Il Piano costituisce un’evoluzione del precedente programma Industria 4.0, rispetto al quale sono confermate e potenziate le linee guida. Sul punto:

  • si continuano a prevedere crediti d’imposta ad hoc, compensabili con debiti fiscali e contributivi;
  • il periodo di riconoscimento delle agevolazioni è ampliato al 2026 (salvo verificare i decreti attuativi/regolamentari);
  • gli investimenti immateriali godranno di incrementi delle percentuali di credito e dell’ammontare massimo agevolabile.

Di talché si ritiene vi possa essere un aumento di produttività, una maggiore efficienza da parte delle imprese incrementando altresì la competitività e la sostenibilità delle filiere produttive in cui queste sono integrate, con ricadute positive sull’occupazione.
A conferma di quanto sopra, viene stimato un impatto sul Pil dello 0,1 per l’anno in corso, dello 0,2 per il 2022 e dello 0,3 per ciascuno degli anni dal 2023 al 2026.

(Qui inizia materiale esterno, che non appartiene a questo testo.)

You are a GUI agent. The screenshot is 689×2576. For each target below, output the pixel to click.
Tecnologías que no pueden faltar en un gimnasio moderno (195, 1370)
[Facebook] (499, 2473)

Inoltre, dalle Commissioni parlamentari, emerge l’ulteriore novità che il credito d’imposta di cui al Piano Transizione 4.0 potrebbe seguire le sorti di altri bonus ammettendone la cessione a soggetti terzi, inclusi istituti di credito e altri intermediari finanziari.
Ebbene questa modifica, ove inserita in uno dei prossimi decreti emergenziali, sarebbe salutata favorevolmente dalle imprese, poiché in un periodo dove gli investimenti latitano, ciò rappresenterebbe un volano importante al pari di quanto si sta registrando in altri settori, quali l’edilizia.
Tuttavia, non va sottaciuto che, secondo una recente indagine di Unioncamere, solo il 26% delle imprese italiane è a conoscenza del Piano Impresa 4.0 e, tra queste, il 9%, pur conoscendolo, comunque non investe. Per il resto, vale a dire per i 2/3 della manifattura italiana, gli strumenti messi in campo e le grandi opportunità offerte dalle tecnologie non sono (ancora) all’ordine del giorno.


In conclusione, per quelle imprese che hanno la possibilità di continuare ad operare (la maggioranza) si prospettano tutti i presupposti per beneficiare di agevolazioni significative, che possono contribuire a rilanciare il business aziendale concedendo anche opportunità di lavoro qualificato.